Dataset excerpts:
-- Opening Marker --

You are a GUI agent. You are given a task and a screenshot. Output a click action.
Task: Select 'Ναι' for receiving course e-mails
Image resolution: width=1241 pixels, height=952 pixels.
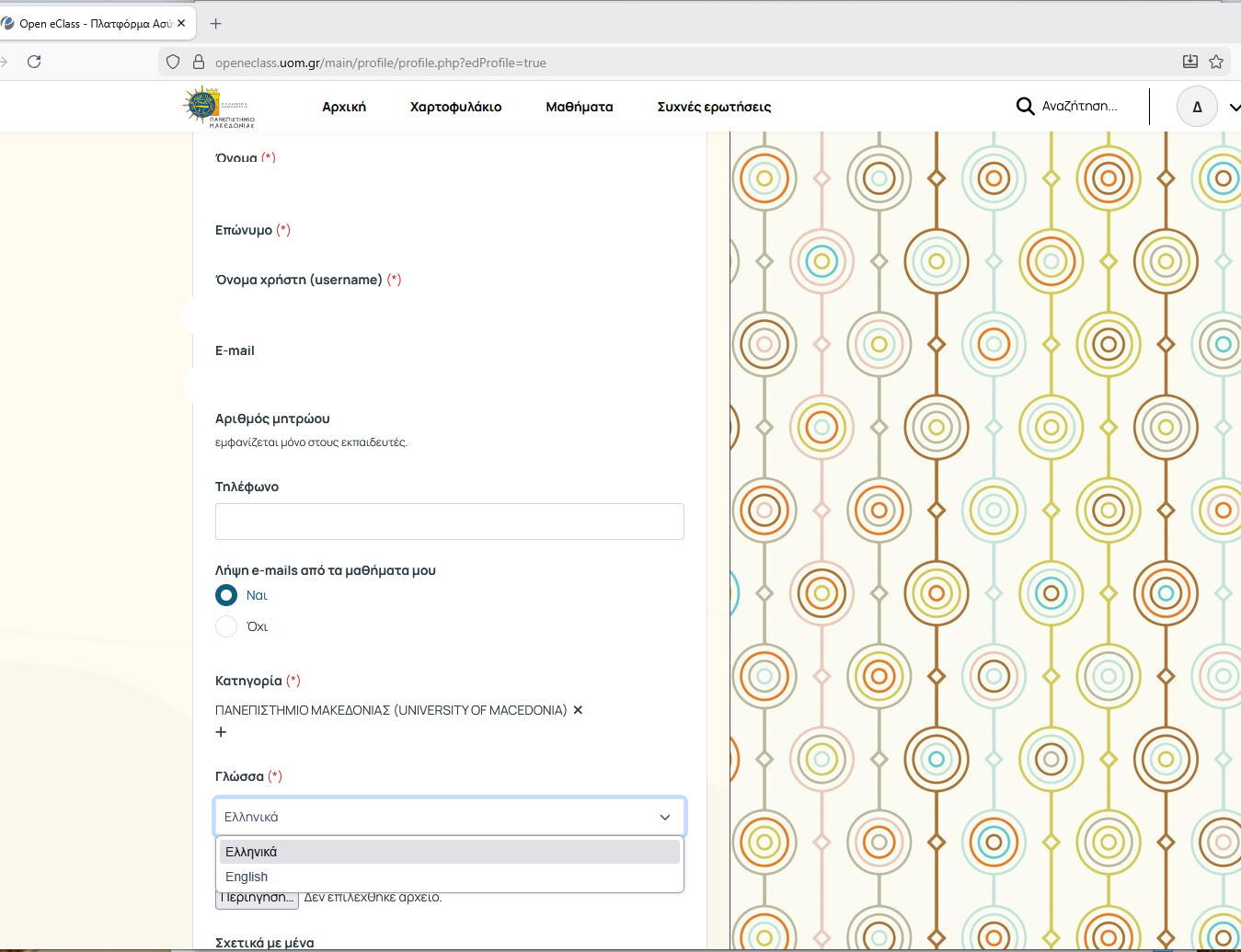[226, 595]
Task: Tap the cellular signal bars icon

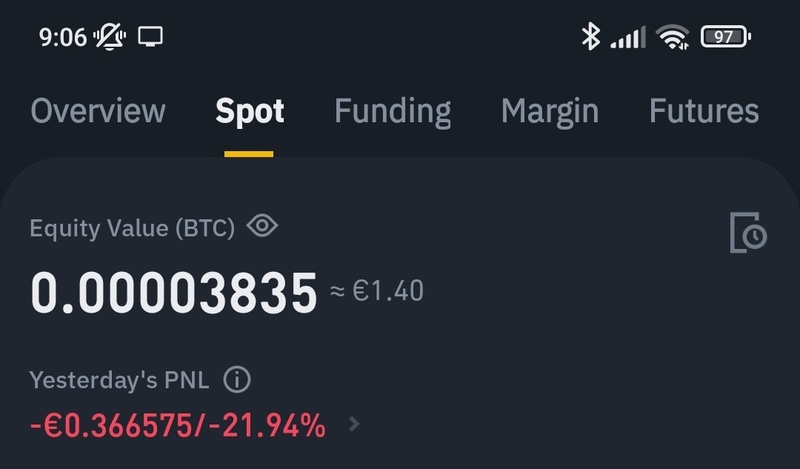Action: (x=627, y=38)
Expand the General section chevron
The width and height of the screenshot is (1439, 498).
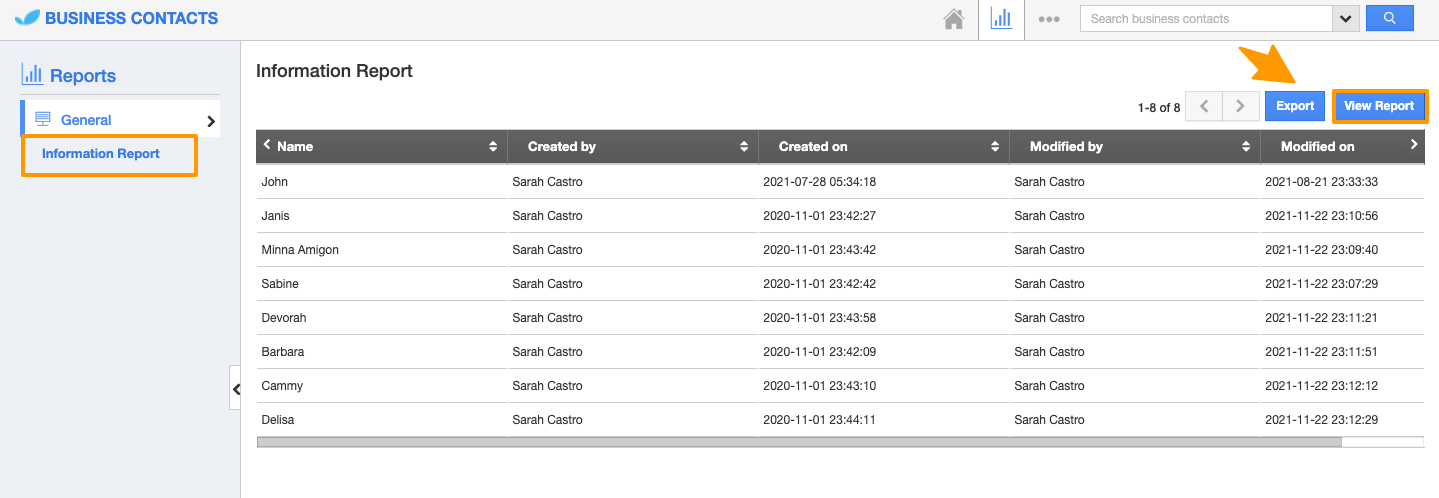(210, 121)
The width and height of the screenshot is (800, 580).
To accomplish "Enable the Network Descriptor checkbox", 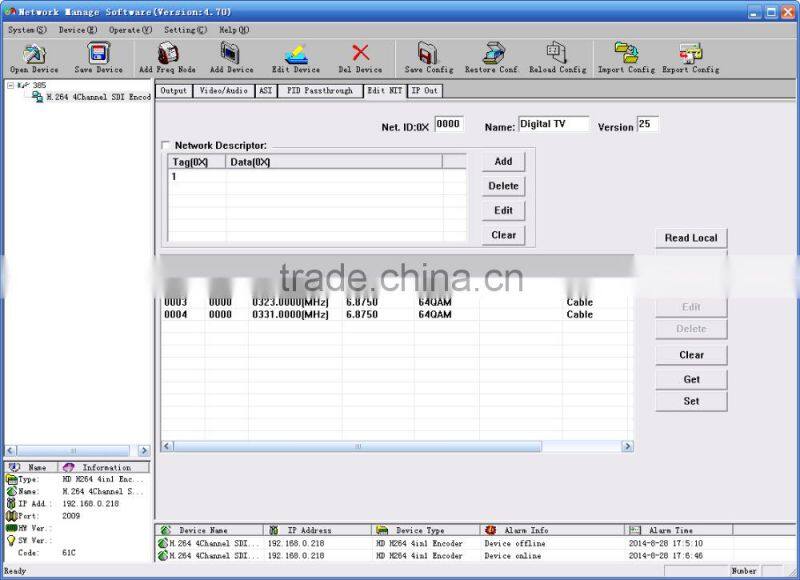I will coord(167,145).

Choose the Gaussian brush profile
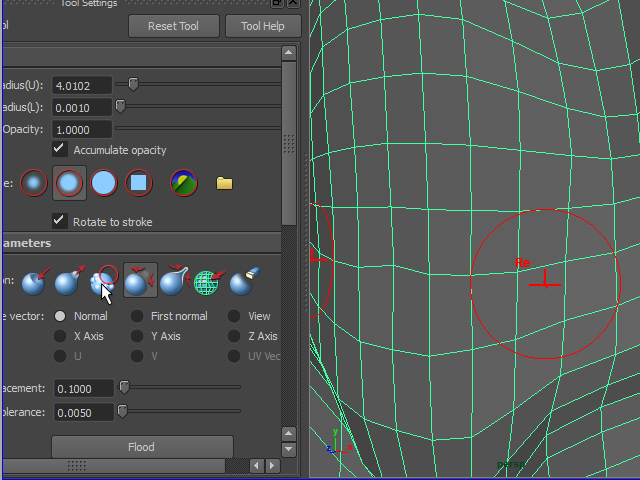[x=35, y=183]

-- Closing Marker --
-- Opening Marker --

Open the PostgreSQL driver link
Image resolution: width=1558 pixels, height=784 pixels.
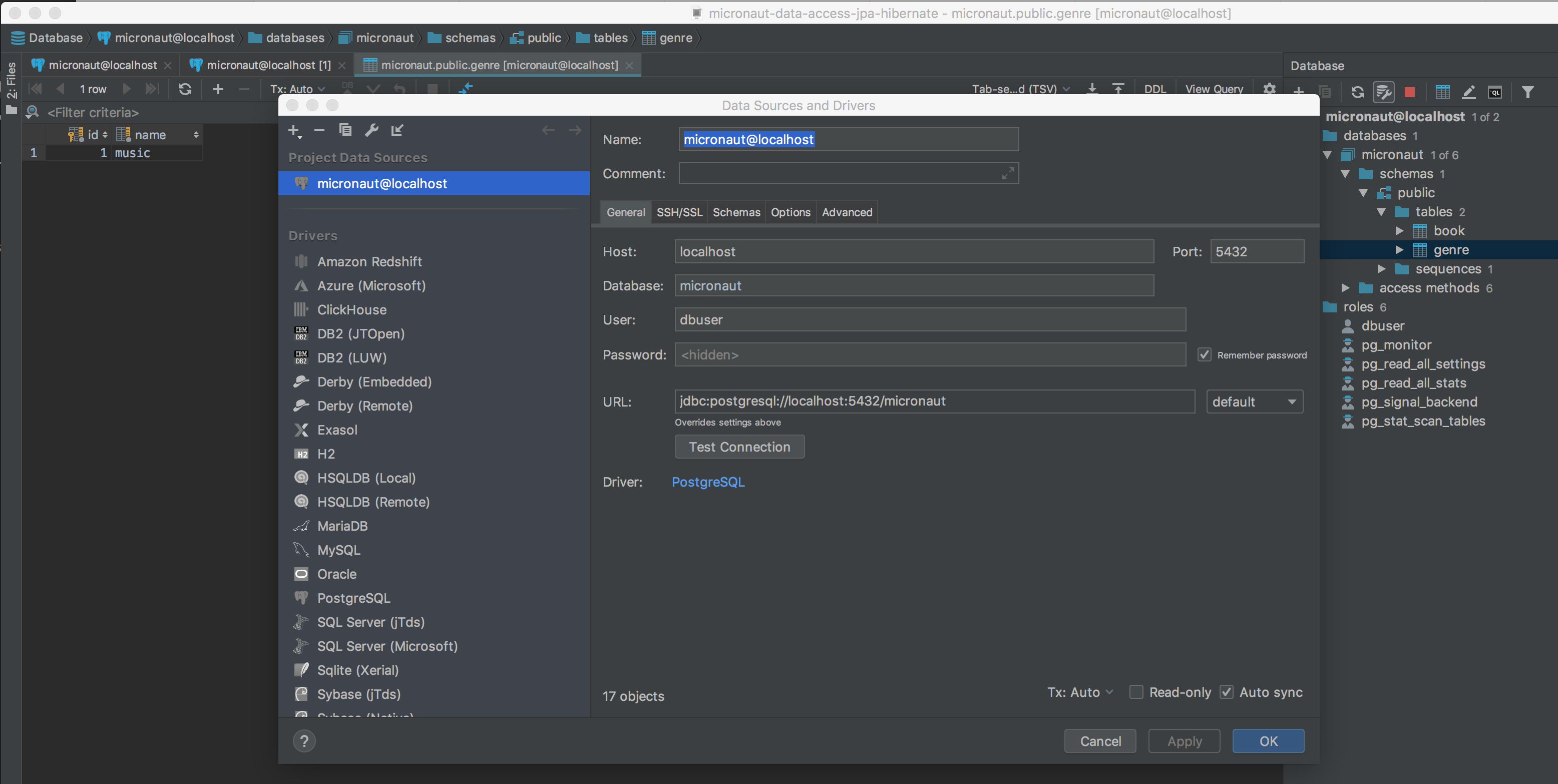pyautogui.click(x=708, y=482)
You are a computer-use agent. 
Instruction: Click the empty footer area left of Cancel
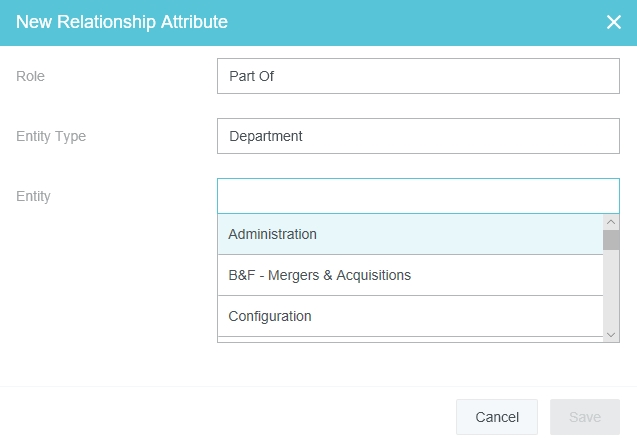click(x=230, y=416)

-- Closing Marker --

» **Work task**
Look through the entries above for the word "agent". Copy every line where it shows up.

» **Solution**
You are a GUI agent. You are given a task and a screenshot. Output a click action.
You are a computer-use agent. 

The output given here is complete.